Collected data
::::::::::
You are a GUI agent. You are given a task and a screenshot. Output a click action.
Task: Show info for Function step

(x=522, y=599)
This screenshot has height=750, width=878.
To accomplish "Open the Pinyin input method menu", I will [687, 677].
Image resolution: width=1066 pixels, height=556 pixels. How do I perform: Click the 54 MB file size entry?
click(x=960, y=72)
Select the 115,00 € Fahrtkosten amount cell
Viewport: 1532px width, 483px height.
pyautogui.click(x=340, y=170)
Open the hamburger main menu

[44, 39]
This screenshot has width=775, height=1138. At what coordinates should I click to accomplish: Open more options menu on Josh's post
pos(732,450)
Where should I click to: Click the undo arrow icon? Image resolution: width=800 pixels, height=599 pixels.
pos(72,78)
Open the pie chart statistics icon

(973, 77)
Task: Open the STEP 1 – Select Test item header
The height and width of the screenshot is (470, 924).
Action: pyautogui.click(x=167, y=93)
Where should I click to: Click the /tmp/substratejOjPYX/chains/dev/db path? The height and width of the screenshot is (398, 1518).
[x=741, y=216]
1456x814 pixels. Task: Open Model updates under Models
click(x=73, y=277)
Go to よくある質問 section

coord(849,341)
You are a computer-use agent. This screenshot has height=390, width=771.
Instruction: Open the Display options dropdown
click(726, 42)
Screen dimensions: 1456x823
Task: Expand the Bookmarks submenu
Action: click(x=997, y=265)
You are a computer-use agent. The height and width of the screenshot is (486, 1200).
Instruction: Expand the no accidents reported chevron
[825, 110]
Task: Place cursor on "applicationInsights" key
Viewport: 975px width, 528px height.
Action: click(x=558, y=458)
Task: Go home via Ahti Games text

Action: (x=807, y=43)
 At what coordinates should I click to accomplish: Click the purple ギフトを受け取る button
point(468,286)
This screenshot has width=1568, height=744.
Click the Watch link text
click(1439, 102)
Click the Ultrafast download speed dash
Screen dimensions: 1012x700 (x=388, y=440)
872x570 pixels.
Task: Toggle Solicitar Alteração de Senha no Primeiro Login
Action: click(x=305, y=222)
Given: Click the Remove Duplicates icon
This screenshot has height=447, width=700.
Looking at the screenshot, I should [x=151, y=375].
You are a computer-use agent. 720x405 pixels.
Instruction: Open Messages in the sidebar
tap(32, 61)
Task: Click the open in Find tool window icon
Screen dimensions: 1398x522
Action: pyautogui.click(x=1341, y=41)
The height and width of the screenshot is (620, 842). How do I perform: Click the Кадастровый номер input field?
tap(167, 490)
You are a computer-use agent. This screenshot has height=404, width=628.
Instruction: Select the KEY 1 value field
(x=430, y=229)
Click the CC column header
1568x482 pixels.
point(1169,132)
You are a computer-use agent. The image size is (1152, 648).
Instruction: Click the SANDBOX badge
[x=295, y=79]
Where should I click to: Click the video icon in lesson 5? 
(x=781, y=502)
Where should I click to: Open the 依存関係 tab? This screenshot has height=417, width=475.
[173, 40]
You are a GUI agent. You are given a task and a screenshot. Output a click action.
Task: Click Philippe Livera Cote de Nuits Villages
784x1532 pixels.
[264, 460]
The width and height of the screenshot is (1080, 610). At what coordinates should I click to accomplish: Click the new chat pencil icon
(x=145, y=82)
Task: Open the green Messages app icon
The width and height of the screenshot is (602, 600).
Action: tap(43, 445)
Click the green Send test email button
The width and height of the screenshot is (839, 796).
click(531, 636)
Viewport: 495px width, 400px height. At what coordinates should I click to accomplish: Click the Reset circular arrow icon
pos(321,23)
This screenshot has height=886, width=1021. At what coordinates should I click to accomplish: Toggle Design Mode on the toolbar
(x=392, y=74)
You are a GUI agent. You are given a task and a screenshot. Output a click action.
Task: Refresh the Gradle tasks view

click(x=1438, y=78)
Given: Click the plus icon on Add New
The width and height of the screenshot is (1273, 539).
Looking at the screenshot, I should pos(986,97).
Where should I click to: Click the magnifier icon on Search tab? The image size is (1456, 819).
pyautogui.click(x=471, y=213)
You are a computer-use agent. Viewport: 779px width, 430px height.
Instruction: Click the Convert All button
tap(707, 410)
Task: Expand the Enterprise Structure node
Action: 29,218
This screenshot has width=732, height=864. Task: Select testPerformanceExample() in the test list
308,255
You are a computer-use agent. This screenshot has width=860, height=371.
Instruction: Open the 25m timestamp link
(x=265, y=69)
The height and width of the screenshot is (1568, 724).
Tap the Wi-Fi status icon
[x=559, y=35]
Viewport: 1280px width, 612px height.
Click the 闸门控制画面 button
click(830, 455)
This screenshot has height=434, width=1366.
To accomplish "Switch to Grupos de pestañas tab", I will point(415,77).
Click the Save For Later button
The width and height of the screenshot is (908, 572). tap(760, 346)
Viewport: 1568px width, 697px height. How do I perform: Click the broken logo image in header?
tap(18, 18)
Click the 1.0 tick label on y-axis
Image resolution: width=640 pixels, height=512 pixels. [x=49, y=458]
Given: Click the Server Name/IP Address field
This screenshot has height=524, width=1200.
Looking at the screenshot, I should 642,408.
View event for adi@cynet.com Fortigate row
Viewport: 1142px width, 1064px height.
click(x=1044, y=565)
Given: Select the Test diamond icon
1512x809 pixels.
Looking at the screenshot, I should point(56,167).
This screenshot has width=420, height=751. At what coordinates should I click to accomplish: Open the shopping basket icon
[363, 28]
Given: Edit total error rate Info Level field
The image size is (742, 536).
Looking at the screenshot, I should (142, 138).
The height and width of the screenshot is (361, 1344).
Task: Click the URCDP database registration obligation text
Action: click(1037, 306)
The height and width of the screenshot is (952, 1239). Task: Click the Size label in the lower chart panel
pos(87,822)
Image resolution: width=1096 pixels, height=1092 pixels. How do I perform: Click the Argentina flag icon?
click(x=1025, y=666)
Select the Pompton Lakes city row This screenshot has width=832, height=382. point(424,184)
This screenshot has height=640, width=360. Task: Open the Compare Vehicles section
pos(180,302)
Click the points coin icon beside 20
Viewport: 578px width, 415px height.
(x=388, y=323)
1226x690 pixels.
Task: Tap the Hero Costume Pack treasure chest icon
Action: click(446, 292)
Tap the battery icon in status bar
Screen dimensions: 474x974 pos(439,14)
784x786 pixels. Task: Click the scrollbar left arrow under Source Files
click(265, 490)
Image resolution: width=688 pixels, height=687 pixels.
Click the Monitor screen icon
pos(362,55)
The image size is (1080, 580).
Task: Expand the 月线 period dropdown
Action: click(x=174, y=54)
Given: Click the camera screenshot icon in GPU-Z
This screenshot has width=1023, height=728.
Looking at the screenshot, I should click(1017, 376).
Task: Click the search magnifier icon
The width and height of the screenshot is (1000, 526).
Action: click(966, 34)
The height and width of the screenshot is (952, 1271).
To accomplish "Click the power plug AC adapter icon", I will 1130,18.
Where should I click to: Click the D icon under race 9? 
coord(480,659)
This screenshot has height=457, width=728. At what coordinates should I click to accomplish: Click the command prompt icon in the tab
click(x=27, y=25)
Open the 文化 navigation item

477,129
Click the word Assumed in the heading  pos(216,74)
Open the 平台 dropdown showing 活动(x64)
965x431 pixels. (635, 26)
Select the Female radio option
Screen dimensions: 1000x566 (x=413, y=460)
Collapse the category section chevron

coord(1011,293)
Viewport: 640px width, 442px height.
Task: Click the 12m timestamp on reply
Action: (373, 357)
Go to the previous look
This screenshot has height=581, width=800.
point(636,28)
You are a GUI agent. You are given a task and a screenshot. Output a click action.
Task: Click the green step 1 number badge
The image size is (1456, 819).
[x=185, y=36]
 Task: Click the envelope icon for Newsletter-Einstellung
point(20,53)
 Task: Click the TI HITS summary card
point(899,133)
::::::::::
[What you need to do]: The records above must each be restated exactly as they stand.

[Written answer]:
You are a GUI agent. You are given a task and a screenshot. Output a click action.
Task: Show info for Function step

(x=522, y=599)
This screenshot has height=750, width=878.
To accomplish "Open the Pinyin input method menu", I will [687, 677].
Image resolution: width=1066 pixels, height=556 pixels. How do I perform: Click the 54 MB file size entry?
click(x=960, y=72)
Select the 115,00 € Fahrtkosten amount cell
Viewport: 1532px width, 483px height.
pyautogui.click(x=340, y=170)
Open the hamburger main menu

[44, 39]
This screenshot has width=775, height=1138. At what coordinates should I click to accomplish: Open more options menu on Josh's post
pos(732,450)
Where should I click to: Click the undo arrow icon? Image resolution: width=800 pixels, height=599 pixels.
pos(72,78)
Open the pie chart statistics icon

(973, 77)
Task: Open the STEP 1 – Select Test item header
The height and width of the screenshot is (470, 924).
Action: pyautogui.click(x=167, y=93)
Where should I click to: Click the /tmp/substratejOjPYX/chains/dev/db path? The height and width of the screenshot is (398, 1518).
[x=741, y=216]
1456x814 pixels. Task: Open Model updates under Models
click(x=73, y=277)
Go to よくある質問 section

coord(849,341)
You are a computer-use agent. This screenshot has height=390, width=771.
Instruction: Open the Display options dropdown
click(726, 42)
Screen dimensions: 1456x823
Task: Expand the Bookmarks submenu
Action: click(x=997, y=265)
You are a computer-use agent. The height and width of the screenshot is (486, 1200).
Instruction: Expand the no accidents reported chevron
[825, 110]
Task: Place cursor on "applicationInsights" key
Viewport: 975px width, 528px height.
Action: click(x=558, y=458)
Task: Go home via Ahti Games text

Action: (x=807, y=43)
 At what coordinates should I click to accomplish: Click the purple ギフトを受け取る button
point(468,286)
This screenshot has width=1568, height=744.
Click the Watch link text
click(1439, 102)
Click the Ultrafast download speed dash
Screen dimensions: 1012x700 (x=388, y=440)
872x570 pixels.
Task: Toggle Solicitar Alteração de Senha no Primeiro Login
Action: click(x=305, y=222)
Given: Click the Remove Duplicates icon
This screenshot has height=447, width=700.
Looking at the screenshot, I should [x=151, y=375].
You are a computer-use agent. 720x405 pixels.
Instruction: Open Messages in the sidebar
tap(32, 61)
Task: Click the open in Find tool window icon
Screen dimensions: 1398x522
Action: pyautogui.click(x=1341, y=41)
The height and width of the screenshot is (620, 842). How do I perform: Click the Кадастровый номер input field?
tap(167, 490)
You are a computer-use agent. This screenshot has height=404, width=628.
Instruction: Select the KEY 1 value field
(x=430, y=229)
Click the CC column header
1568x482 pixels.
point(1169,132)
You are a computer-use agent. The image size is (1152, 648).
Instruction: Click the SANDBOX badge
[x=295, y=79]
Where should I click to: Click the video icon in lesson 5? 
(x=781, y=502)
Where should I click to: Open the 依存関係 tab? This screenshot has height=417, width=475.
[173, 40]
You are a GUI agent. You are given a task and a screenshot. Output a click action.
Task: Click Philippe Livera Cote de Nuits Villages
784x1532 pixels.
[264, 460]
The width and height of the screenshot is (1080, 610). At what coordinates should I click to accomplish: Click the new chat pencil icon
(x=145, y=82)
Task: Open the green Messages app icon
The width and height of the screenshot is (602, 600).
Action: tap(43, 445)
Click the green Send test email button
The width and height of the screenshot is (839, 796).
click(531, 636)
Viewport: 495px width, 400px height. At what coordinates should I click to accomplish: Click the Reset circular arrow icon
pos(321,23)
This screenshot has height=886, width=1021. At what coordinates should I click to accomplish: Toggle Design Mode on the toolbar
(x=392, y=74)
You are a GUI agent. You are given a task and a screenshot. Output a click action.
Task: Refresh the Gradle tasks view

click(x=1438, y=78)
Given: Click the plus icon on Add New
The width and height of the screenshot is (1273, 539).
Looking at the screenshot, I should pos(986,97).
Where should I click to: Click the magnifier icon on Search tab? The image size is (1456, 819).
pyautogui.click(x=471, y=213)
You are a computer-use agent. Viewport: 779px width, 430px height.
Instruction: Click the Convert All button
tap(707, 410)
Task: Expand the Enterprise Structure node
Action: 29,218
This screenshot has width=732, height=864. Task: Select testPerformanceExample() in the test list
308,255
You are a computer-use agent. This screenshot has width=860, height=371.
Instruction: Open the 25m timestamp link
(x=265, y=69)
The height and width of the screenshot is (1568, 724).
Tap the Wi-Fi status icon
[x=559, y=35]
Viewport: 1280px width, 612px height.
Click the 闸门控制画面 button
click(830, 455)
This screenshot has height=434, width=1366.
To accomplish "Switch to Grupos de pestañas tab", I will point(415,77).
Click the Save For Later button
The width and height of the screenshot is (908, 572). tap(760, 346)
Viewport: 1568px width, 697px height. How do I perform: Click the broken logo image in header?
tap(18, 18)
Click the 1.0 tick label on y-axis
Image resolution: width=640 pixels, height=512 pixels. [x=49, y=458]
Given: Click the Server Name/IP Address field
This screenshot has height=524, width=1200.
Looking at the screenshot, I should 642,408.
View event for adi@cynet.com Fortigate row
Viewport: 1142px width, 1064px height.
click(x=1044, y=565)
Given: Select the Test diamond icon
1512x809 pixels.
Looking at the screenshot, I should point(56,167).
This screenshot has width=420, height=751. At what coordinates should I click to accomplish: Open the shopping basket icon
[363, 28]
Given: Edit total error rate Info Level field
The image size is (742, 536).
Looking at the screenshot, I should (142, 138).
The height and width of the screenshot is (361, 1344).
Task: Click the URCDP database registration obligation text
Action: click(1037, 306)
The height and width of the screenshot is (952, 1239). Task: Click the Size label in the lower chart panel
pos(87,822)
Image resolution: width=1096 pixels, height=1092 pixels. How do I perform: Click the Argentina flag icon?
click(x=1025, y=666)
Select the Pompton Lakes city row This screenshot has width=832, height=382. point(424,184)
This screenshot has height=640, width=360. Task: Open the Compare Vehicles section
pos(180,302)
Click the points coin icon beside 20
Viewport: 578px width, 415px height.
(x=388, y=323)
1226x690 pixels.
Task: Tap the Hero Costume Pack treasure chest icon
Action: click(446, 292)
Tap the battery icon in status bar
Screen dimensions: 474x974 pos(439,14)
784x786 pixels. Task: Click the scrollbar left arrow under Source Files
click(265, 490)
Image resolution: width=688 pixels, height=687 pixels.
Click the Monitor screen icon
pos(362,55)
The image size is (1080, 580).
Task: Expand the 月线 period dropdown
Action: click(x=174, y=54)
Given: Click the camera screenshot icon in GPU-Z
This screenshot has width=1023, height=728.
Looking at the screenshot, I should click(1017, 376).
Task: Click the search magnifier icon
The width and height of the screenshot is (1000, 526).
Action: click(966, 34)
The height and width of the screenshot is (952, 1271).
To accomplish "Click the power plug AC adapter icon", I will 1130,18.
Where should I click to: Click the D icon under race 9? 
coord(480,659)
This screenshot has height=457, width=728. At what coordinates should I click to accomplish: Click the command prompt icon in the tab
click(x=27, y=25)
Open the 文化 navigation item

477,129
Click the word Assumed in the heading  pos(216,74)
Open the 平台 dropdown showing 活动(x64)
965x431 pixels. (635, 26)
Select the Female radio option
Screen dimensions: 1000x566 (x=413, y=460)
Collapse the category section chevron

coord(1011,293)
Viewport: 640px width, 442px height.
Task: Click the 12m timestamp on reply
Action: (373, 357)
Go to the previous look
This screenshot has height=581, width=800.
point(636,28)
You are a GUI agent. You are given a task and a screenshot. Output a click action.
Task: Click the green step 1 number badge
The image size is (1456, 819).
[x=185, y=36]
 Task: Click the envelope icon for Newsletter-Einstellung
point(20,53)
 Task: Click the TI HITS summary card
point(899,133)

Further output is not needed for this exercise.